As filed with the Securities and Exchange Commision on July 23, 2014
Registration No. 333-
UNITED STATES
SECURITIES AND EXCHANGE COMMISSION
WASHINGTON, D.C. 20549
FORM S-8
REGISTRATION STATEMENT UNDER THE SECURITIES ACT OF 1933
DILIGENT BOARD MEMBER SERVICES, INC.
(Exact Name of Registrant as Specified in its Charter)
Delaware | | 26-1189601 |
(State or Other Jurisdiction of Incorporation or Organization) | | (I.R.S. Employer Identification No.) |
1385 Broadway, 19th Floor, New York, NY 10018
(Address of Principal Executive Offices)
Diligent Board Member Services, Inc. 2007 Stock Option and Incentive Plan
Diligent Board Member Services, Inc. 2010 Stock Option and Incentive Plan
Diligent Board Member Services, Inc. 2013 Incentive Plan
Alessandro Sodi
President & Chief Executive Officer
1385 Broadway, 19th Floor
New York, NY 10018
(Name, Address, and Telephone Number,
Including Area Code, of Agent For Service)
Copies to:
Marita A. Makinen, Esq.
Lowenstein Sandler LLP
1251 Avenue of the Americas
New York, NY 10020
212-419-5843
Indicate by check mark whether the registrant is a large accelerated filer, an accelerated filer, a non-accelerated filer, or a smaller reporting company. See the definitions of “large accelerated filer,” “accelerated filer” and “smaller reporting company” in Rule 12b-2 of the Exchange Act. (Check one):
Large accelerated filer o | | Accelerated filer x |
Non-accelerated filer o | | Smaller reporting company o |
(Do not check if a smaller reporting company)

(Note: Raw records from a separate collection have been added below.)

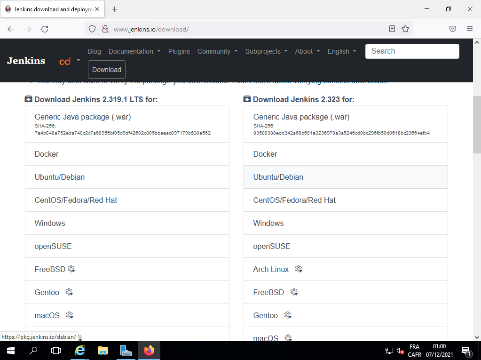Open Firefox application menu hamburger icon
Screen dimensions: 481x360
click(469, 29)
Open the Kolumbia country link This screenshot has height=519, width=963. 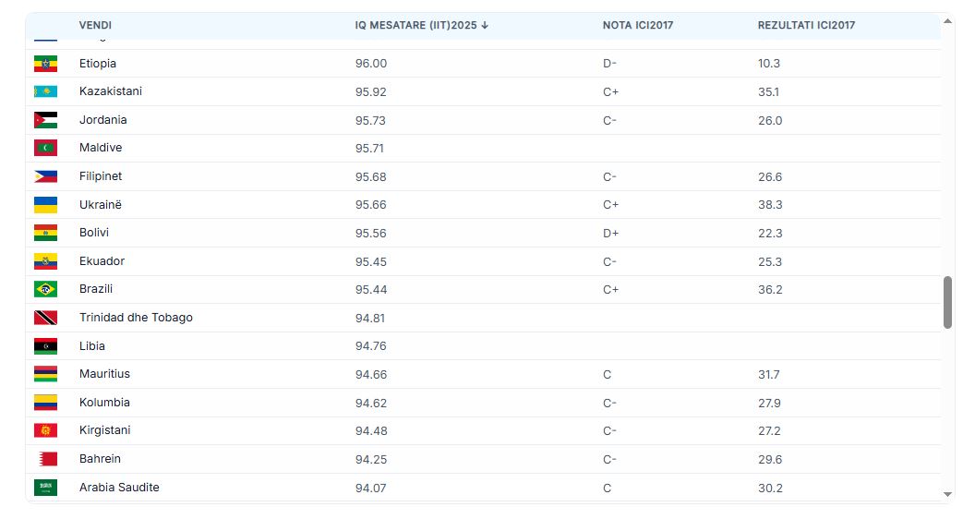(104, 403)
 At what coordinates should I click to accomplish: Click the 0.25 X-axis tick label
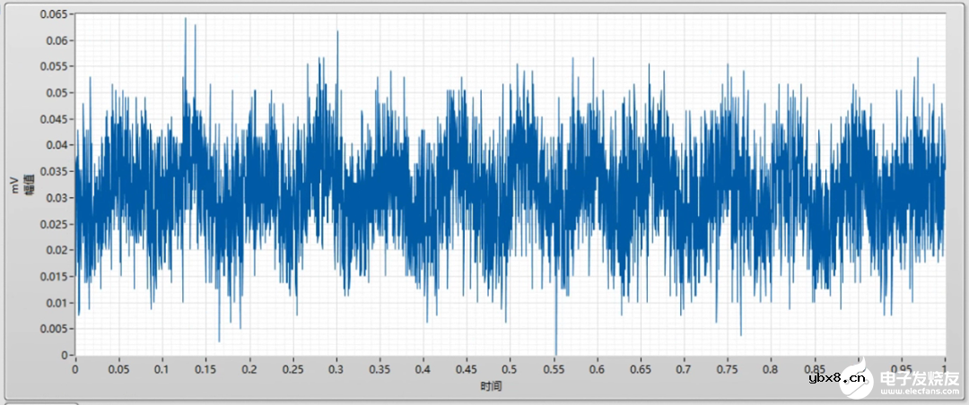click(292, 369)
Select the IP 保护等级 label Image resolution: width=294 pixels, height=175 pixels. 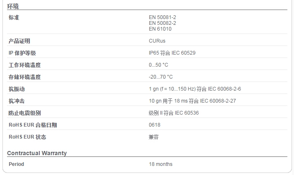(x=22, y=53)
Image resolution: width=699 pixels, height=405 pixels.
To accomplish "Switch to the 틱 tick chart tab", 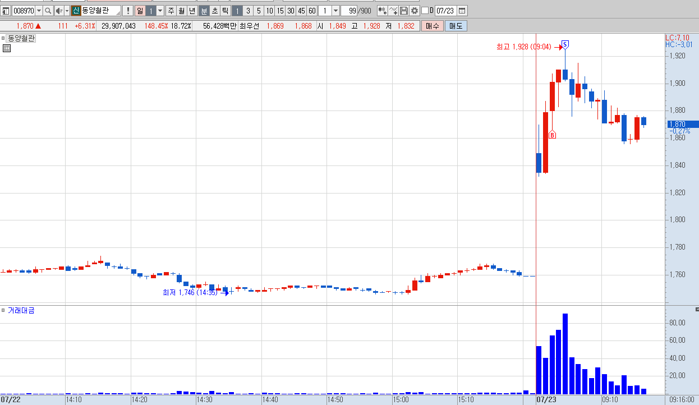I will pos(225,11).
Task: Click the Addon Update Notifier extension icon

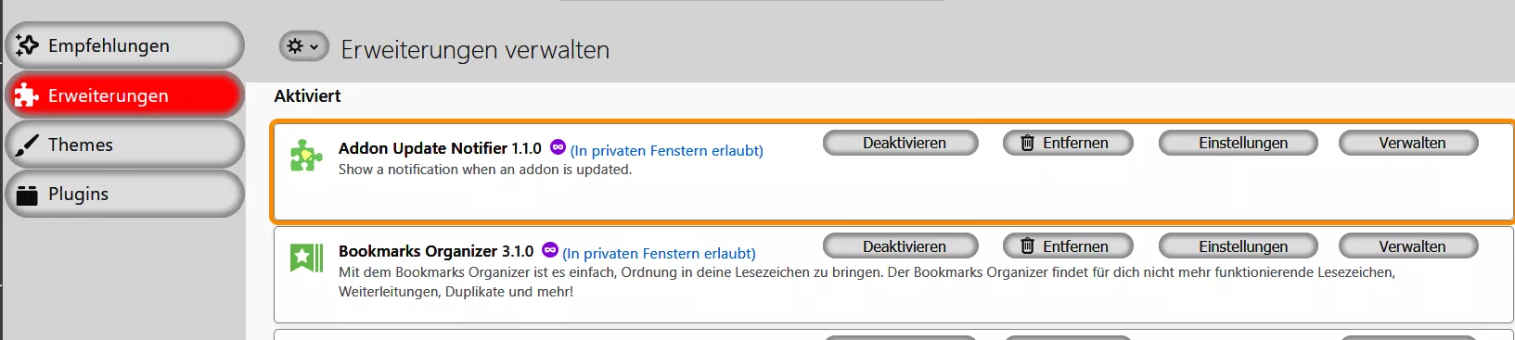Action: coord(306,156)
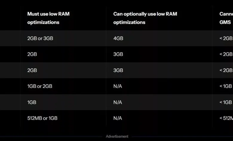Click the N/A cell beside the lone '1GB'

117,102
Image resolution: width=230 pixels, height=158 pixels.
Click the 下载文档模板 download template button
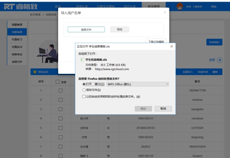156,41
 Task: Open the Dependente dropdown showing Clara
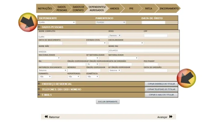click(57, 22)
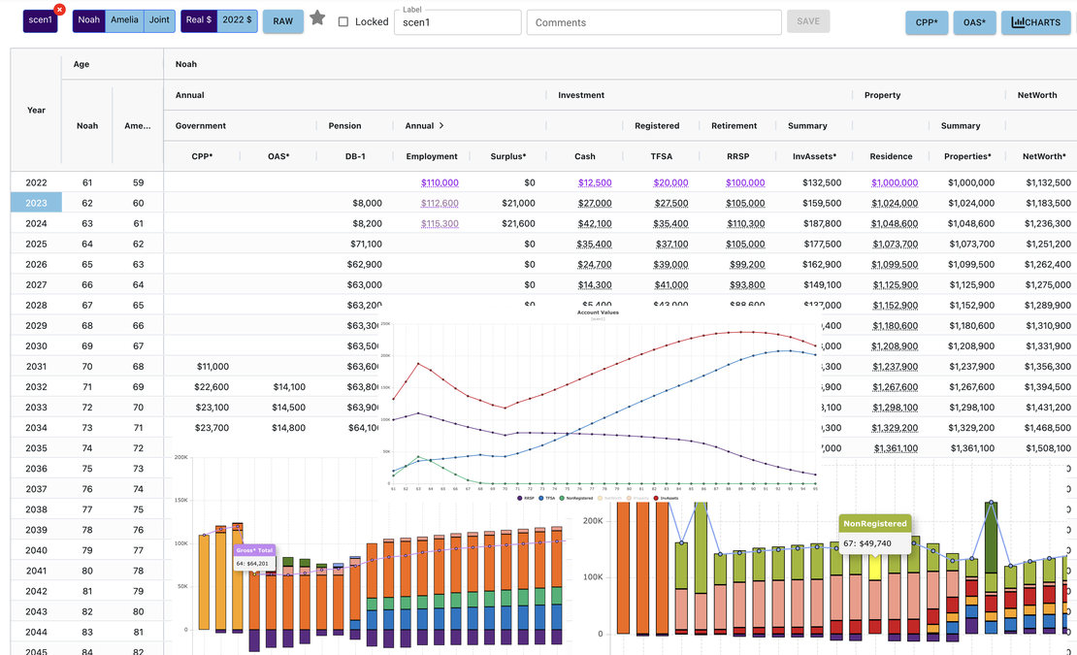Click the Comments input field
Viewport: 1077px width, 655px height.
pos(653,22)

CALCULATION OF REGISTRATION FEE
Title of Each Class of Securities to be Registered | | Amount to be Registered (1)(2) | | Proposed Maximum Offering Price Per Share | | Proposed Maximum Aggregate Offering Price | | Amount of Registration Fee | |
Common Stock, $0.001 par value per share | | 9,391,152 | | (3 | ) | $23,931,874.56 | | $3,082.43 | |
(1) The securities being registered under this registration statement on Form S-8 (this “Registration Statement”) consist of 9,391,152 shares of common stock of Diligent Board Member Services, Inc. to be issued under the following plans: (i) 2,628,334 shares subject to outstanding stock option awards under the Diligent Board Member Services, Inc. 2007 Stock Option and Incentive Plan (the “2007 Plan”) as of the date of this Registration Statement; (ii) 900,000 shares subject to outstanding stock option awards under the Diligent Board Member Services, Inc. 2010 Stock Option and Incentive Plan (the “2010 Plan”) as of the date of this Registration Statement; (iii) 2,840,003 shares subject to outstanding stock option awards under the Diligent Board Member Services, Inc. 2013 Incentive Plan (the “2013 Plan”) as of the date of this Registration Statement and (iv) 2,122,815 shares available for future awards under the 2013 Plan as of the date of this Registration Statement.
(2) Pursuant to Rule 416(a) under the Securities Act of 1933, as amended (the “Act”) this Registration Statement shall cover such additional securities as may be offered or issued to prevent dilution resulting from stock splits, stock dividends or similar transactions.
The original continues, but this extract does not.